Key Responsibilities:
- Write and Maintain Production-Grade IaC: Develop and maintain modular Terraform code to manage the entire networking lifecycle, including cloud-native constructs (VPCs/VNets, TGW, DirectConnect/ExpressRoute, Route Tables, NACLs/NSGs/SGs) and third-party appliance deployment.
- Palo Alto VM-Series Automation: Hands-on responsibility for the automated bootstrapping and deployment of VM-Series firewalls (managing init-cfg, licenses, and software versions via S3/Azure Storage).
- Autoscaling & Resilience: Implement and manage Auto Scaling Groups (AWS) or Scale Sets (Azure) for firewalls, including integration with Gateway Load Balancer (GWLB) and managing lifecycle hooks.
- Multi-Cloud Expansion: Standardize networking patterns across AWS/Azure, with the opportunity to apply these skills to GCP, OCI, and Ali Cloud environments.
- Automated Policy Enforcement: Use cloud native tooling (AWS Firewall Manager/Azure Policy/Security Center) to centrally manage and enforce network security policies across all accounts and VPCs/VNets, ensuring consistent security group rules and WAF configurations.

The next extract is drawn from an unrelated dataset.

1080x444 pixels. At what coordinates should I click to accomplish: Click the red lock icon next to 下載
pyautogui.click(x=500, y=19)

- Compliance-as-Code & Monitoring: Implement and manage AWS Config Rules and Custom Lambda Checks to continuously monitor network state. You will be responsible for building automated remediation for non-compliant resources (e.g., auto-applying default SG to ALBs).

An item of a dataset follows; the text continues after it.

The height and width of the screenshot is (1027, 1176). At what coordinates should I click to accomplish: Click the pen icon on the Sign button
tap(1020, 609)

- Guardrail Implementation: Develop and deploy Service Control Policies (SCPs) and IAM boundaries to prevent shadow networking and ensure all deployments adhere to the organizational security baseline.
- Documentation: Create and maintain detailed network documentation, including topology diagrams, configuration standards, and operational procedures.
- Tier-3 Forensic Troubleshooting: Act as the final escalation point for complex cloud/hybrid network failures. You must be able to perform deep-packet analysis (TCPDump/Wireshark) and use cloud-native observability (Flow Logs, Reachability Analyzer) to conduct data-driven Root Cause Analysis (RCA).
- Person Specification/Requirements
Education & Experience:
- · 8+ Years Engineering: Must have a background in heavy-duty network engineering, with the last 3+ years dedicated to writing IaC (Terraform/HCL).
Technical Skills:
- Strong Terraform/IaC proficiency: Ability to write reusable, dry, and version-controlled modules. Deep understanding of state management and providers.
- Automated Firewall Specialist: Proven experience bootstrapping virtual appliances and managing stateful firewall clusters in an autoscaling environment.
- Python/Scripting: Proficiency in Python for interacting with Cloud APIs (Boto3) and automating tasks that IaC cannot handle alone.
- Cloud Fluency: Deep expertise in AWS and Azure; experience with GCP, OCI, or Ali Cloud is a significant plus.
- Version Control Proficiency: Comfortable using Git for daily work. You should understand how to manage your own branches, commit clean code, and participate in the Pull Request (PR) process for peer reviews.
- Collaborative Automation: Experience working in a team environment where network changes are tracked in a repository rather than performed manually in a console.
- Compliance Tooling: Hands-on experience with AWS Config, AWS Firewall Manager, and AWS Security Hub (or Azure equivalents like Azure Policy and Microsoft Defender for Cloud).
- Automated Remediation: Ability to write Python/Lambda functions or use Systems Manager (SSM) documents to automatically fix out-of-compliance network resources.
- Policy Auditing: Experience translating regulatory requirements (e.g., NIST) into automated technical checks within a cloud environment.
- Automate-First Mindset: A strong aversion to manual point-and-click configuration (ClickOps). You naturally look for ways to turn repetitive tasks into code.
- Engineering Rigor: A disciplined approach to changes. You believe that if a change isn't in Git, it didn't happen. You value peer code reviews and understand that done includes testing and documentation.
- Operational Empathy: You write code and documentation that your future self (and your teammates) can understand at 3:00 AM during a production incident.
- Pragmatic Problem Solving: The ability to balance perfect automation with the immediate needs of the business, knowing when to build a robust module versus a quick remediation script.
- Collaborative Mindset: Willingness to mentor others in IaC best practices and participate in a blameless post-mortem culture when automation fails.
- Certifications (Preferred)
- AWS Certified Advanced Networking – Specialty
- Azure Network Engineer Associate
- Google Professional Cloud Network Engineer
- OCI Cloud Operations Associate
- ACP Cloud Networking
- CCNP/CCIE
- Palo Alto Network Security Professional
- Terraform Associate